Last week I experienced a small slice of supermarket rage. For the full story, go to The Interdependent Life, but in short, I traded curses with a man who was being rude and insensitive to a bakery clerk. For some—important people with important things to do—it seems to be a challenge to not only understand the nature of time but that retail clerks are people, too.
[W]e have an unspoken rule at work that there should never be more than two people in a queue. Our retail outlet is not alone. Service is everything, retailers say, no one should wait. Let me amend that: the customer can wait (and wait, and wait again) for service on the floor, but waiting to pay is strictly verboten. Lineups at the cash have become so denigrated that waiting for longer than a minute is considered not only outrageous but cause for complaint. This superior service, however, has been disastrous for human communication. Shortened lineups and the presumed need to hurry out of the store to conduct far more important, if not crucial activities, make interaction with fellow line-bearing beings near impossible.
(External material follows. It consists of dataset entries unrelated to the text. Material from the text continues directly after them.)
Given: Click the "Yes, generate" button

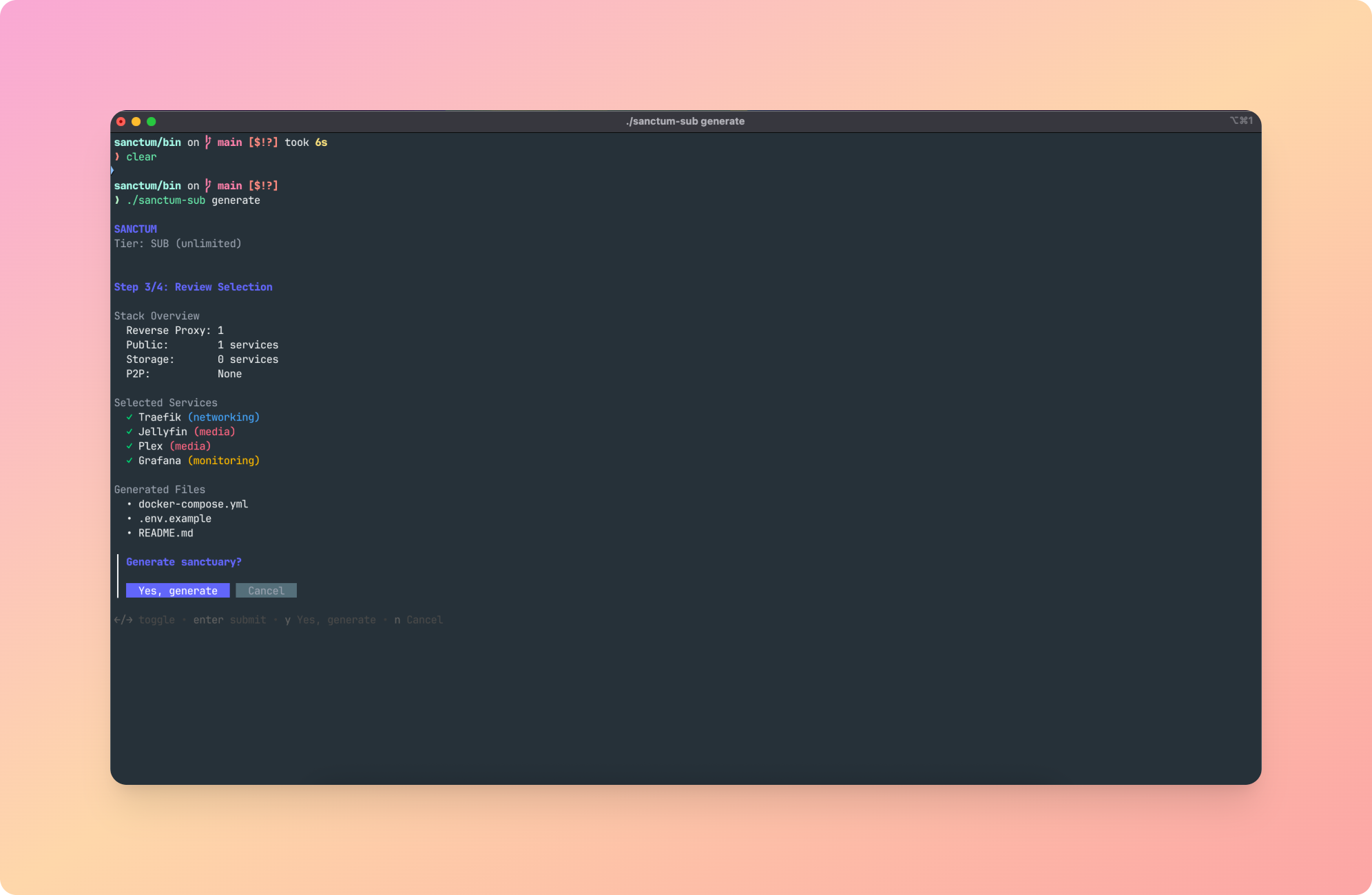Looking at the screenshot, I should [178, 591].
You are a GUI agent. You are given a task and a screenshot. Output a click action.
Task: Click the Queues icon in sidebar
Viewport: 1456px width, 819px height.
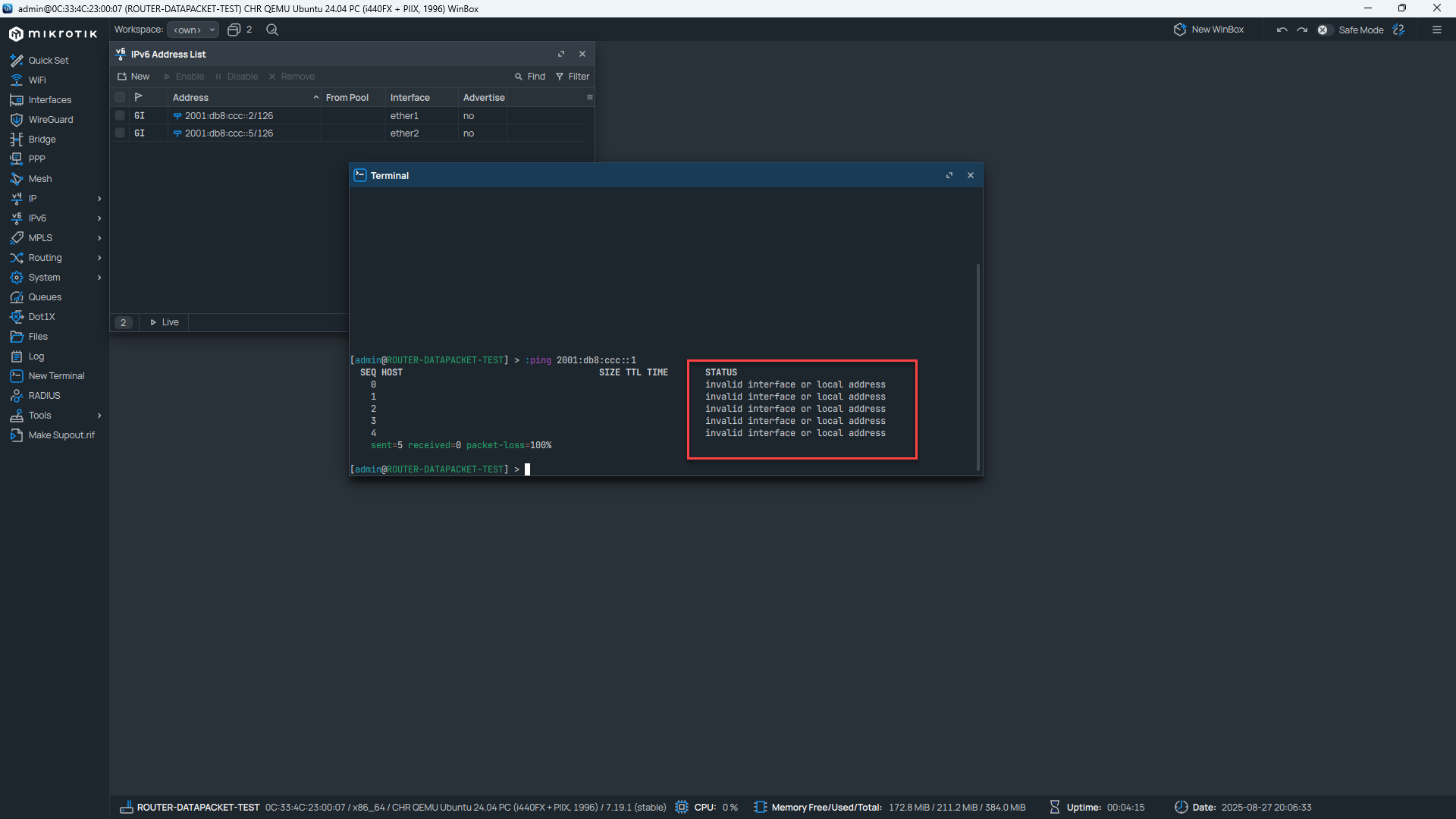click(16, 297)
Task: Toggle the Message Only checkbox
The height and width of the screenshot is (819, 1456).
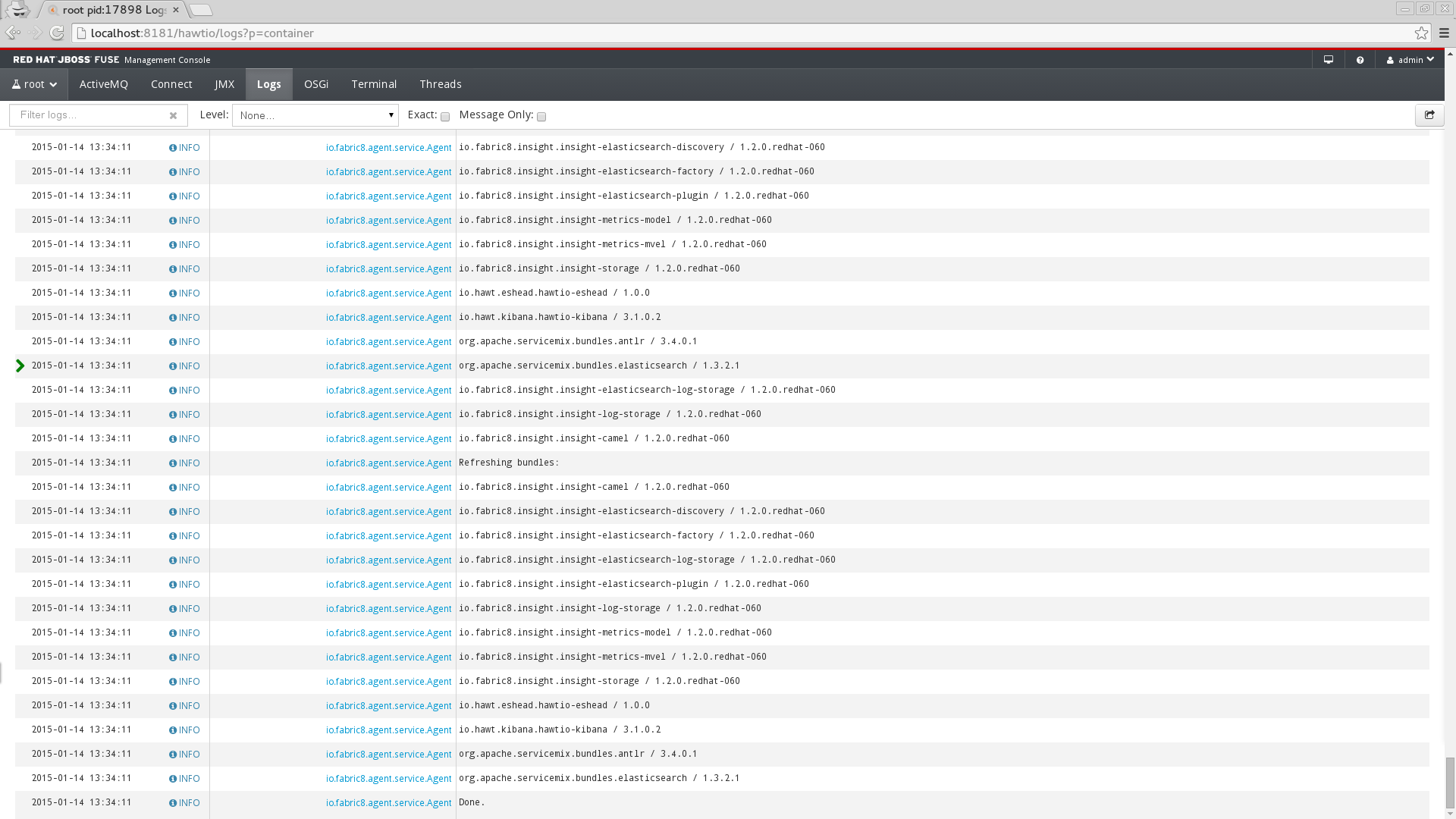Action: [541, 117]
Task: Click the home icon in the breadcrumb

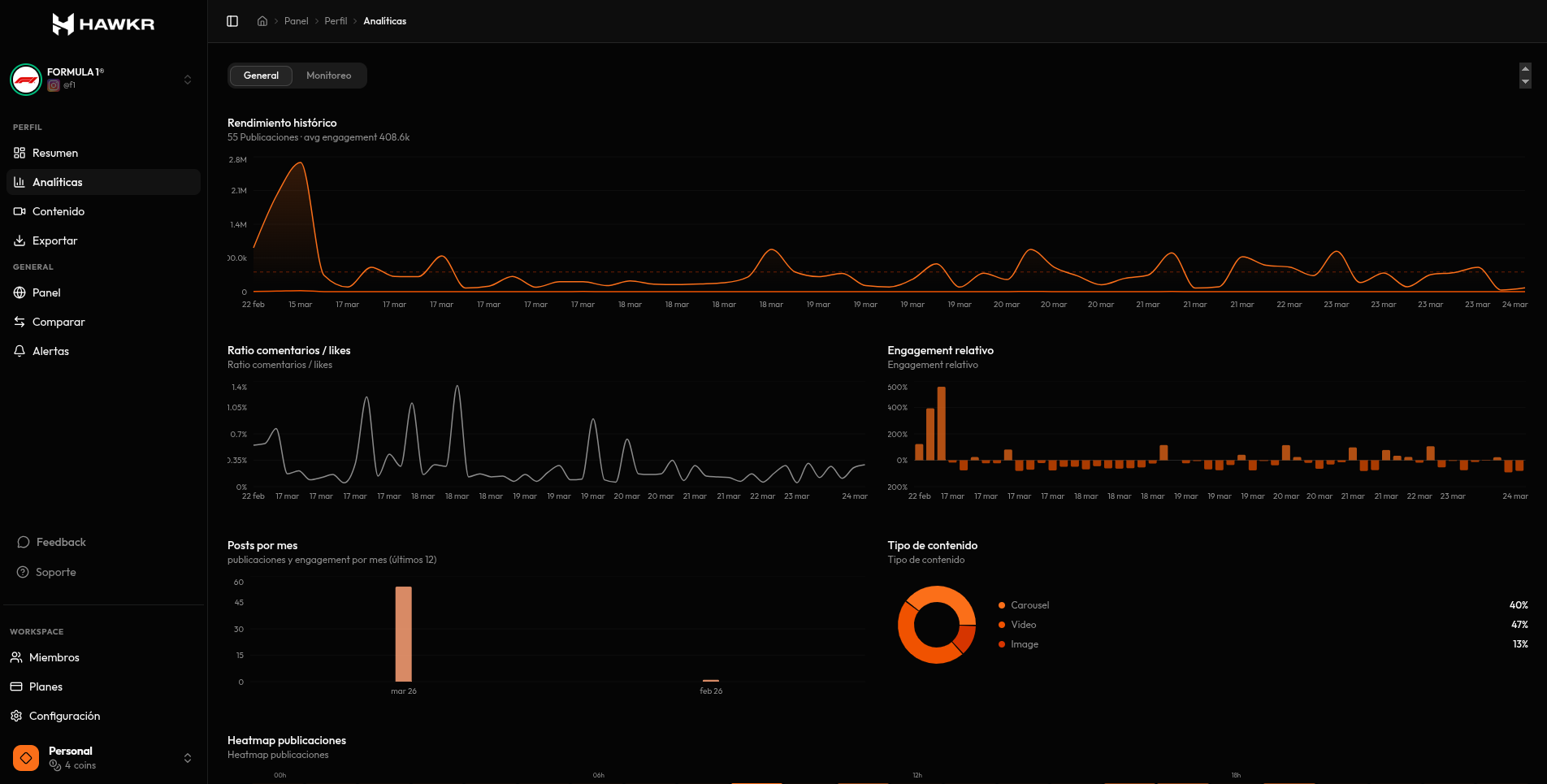Action: [262, 20]
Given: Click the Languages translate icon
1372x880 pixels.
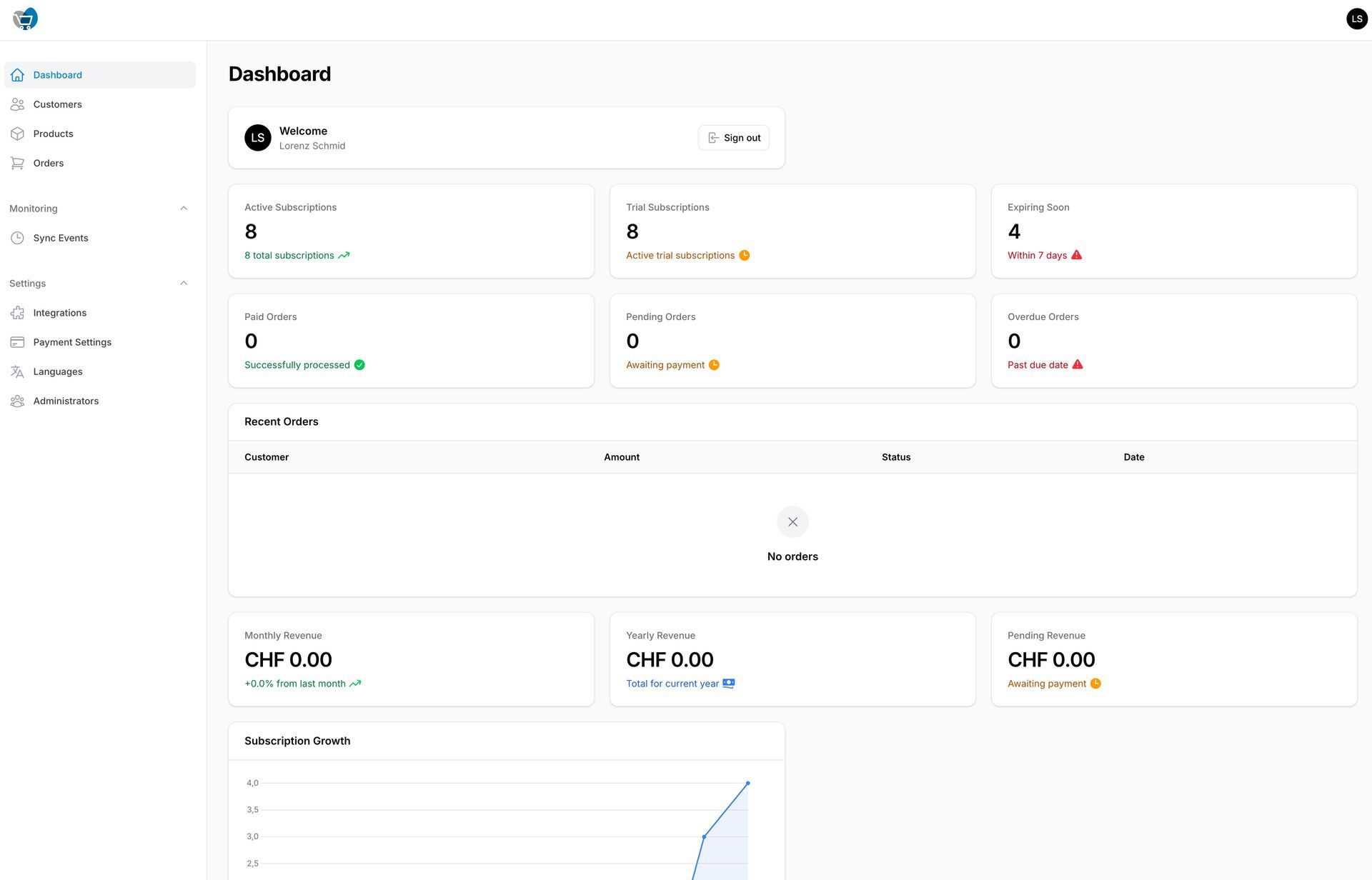Looking at the screenshot, I should 18,372.
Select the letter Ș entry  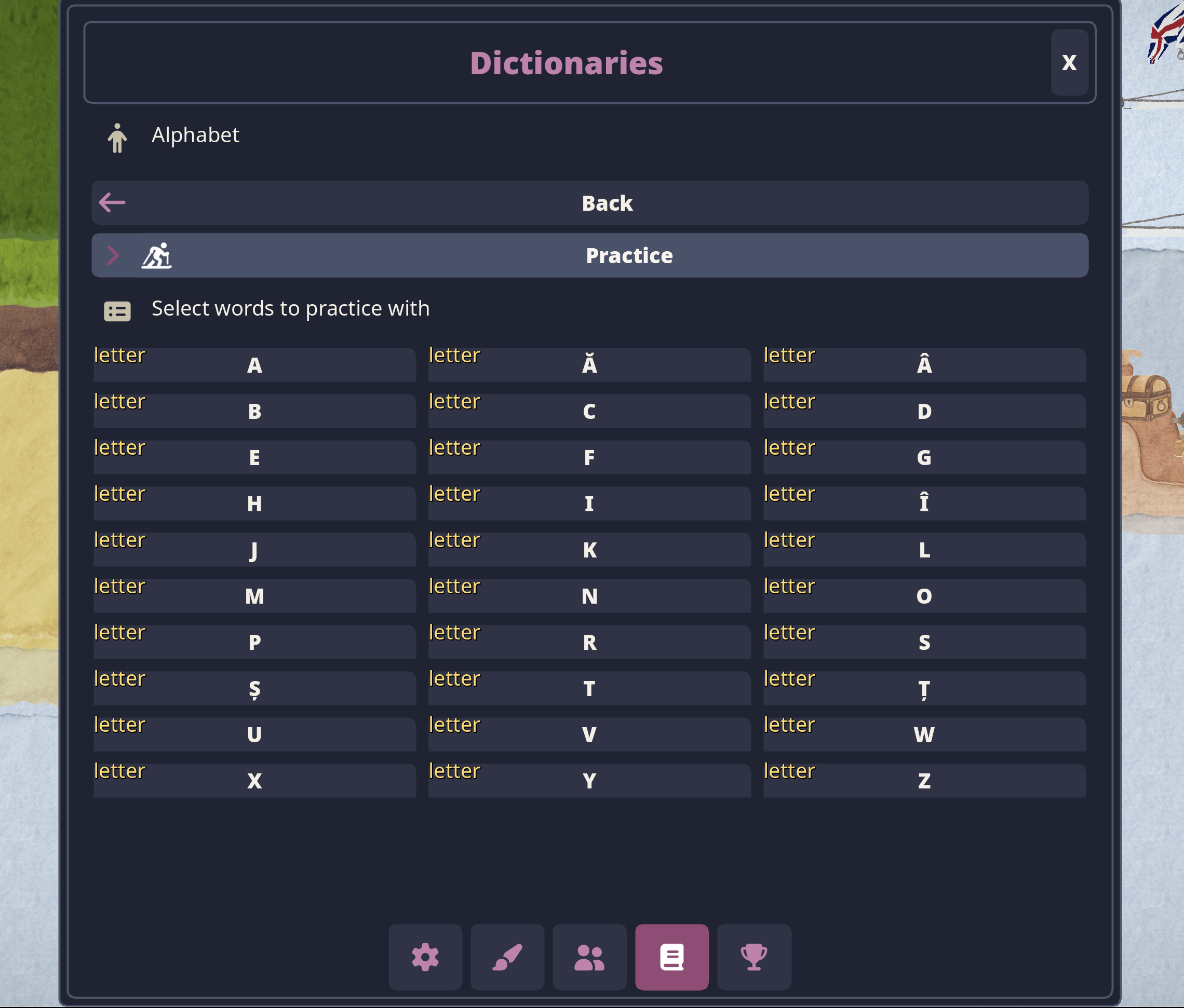point(255,689)
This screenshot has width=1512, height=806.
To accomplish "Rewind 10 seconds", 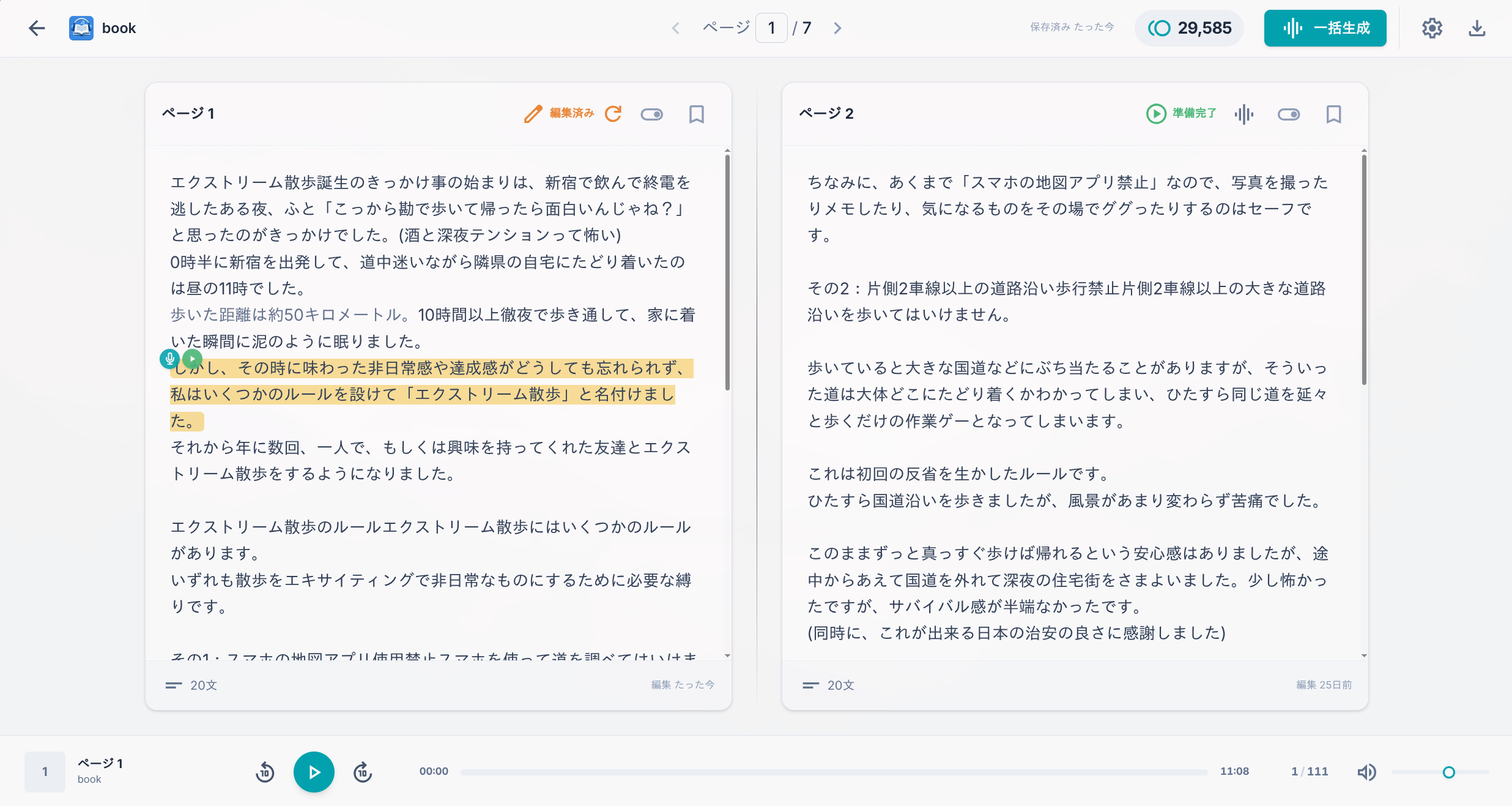I will (265, 772).
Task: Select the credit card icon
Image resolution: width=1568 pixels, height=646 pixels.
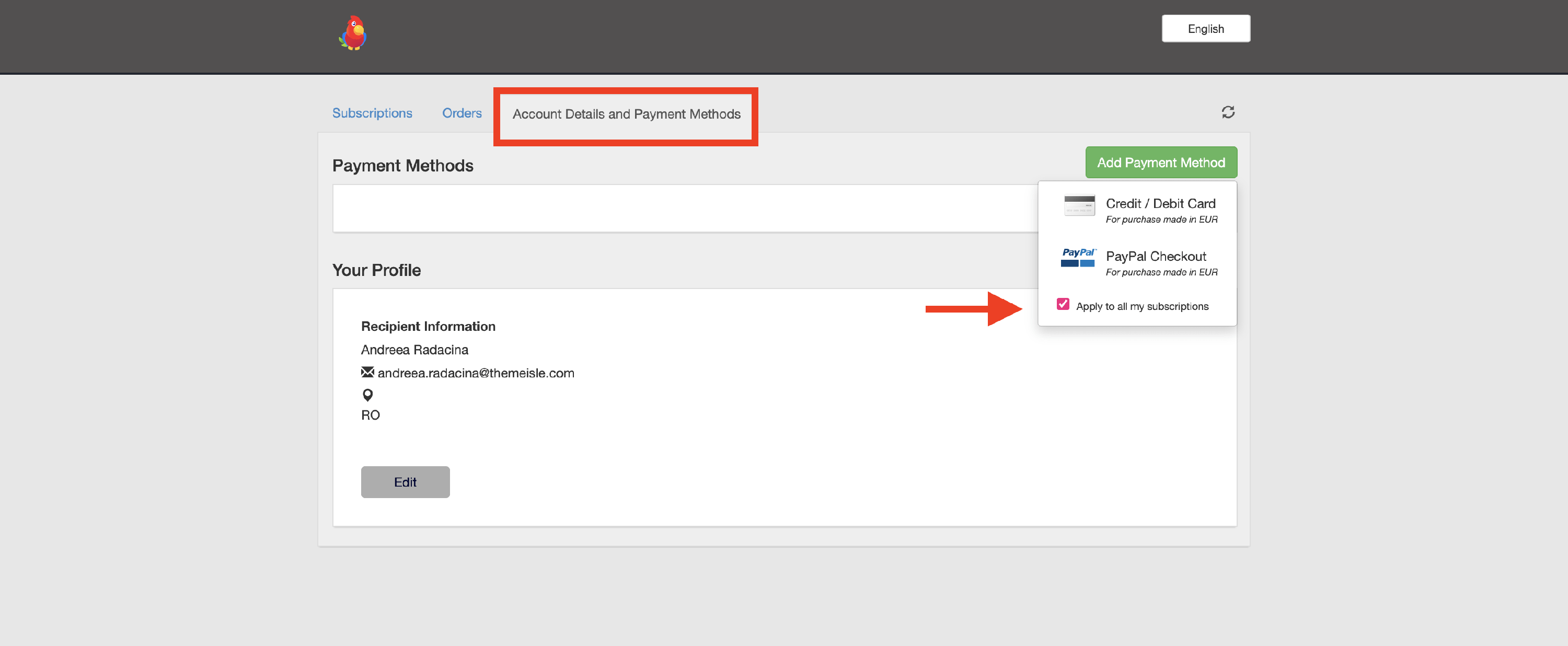Action: point(1079,205)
We are so used to being herded along über fast that if we are not served within seconds of arriving in a lineup our senses go on alert for a quicker checkout or a call for “all available cashiers to the front!”
From my perch at the head of the line I am a magnet for the time-deprived customer’s hyper-alert eyes. Like lionesses crouched for the kill, their bodies appear frozen, a rigid preparedness that bespeaks of inborn tension waiting to be sprung: the sprinter at the blocks, the diver on the board. The only movement is their irises, oscillating at alarming speeds as they scan the floor impatiently, anticipating the moment to spring. With this strain, impossible to contain, false-starts become rampant as the person jerks this way then that as potential openings tease their senses—the adjoining line moving faster, a potential relief-clerk on the horizon—only to have their hopes betrayed. Heavy sighs follow these disappointments, deepening their sense of loss, until slowly and definitely surly, they arrive at my till with eyes hardened by all they’ve endured. It’s not easy being a consumer.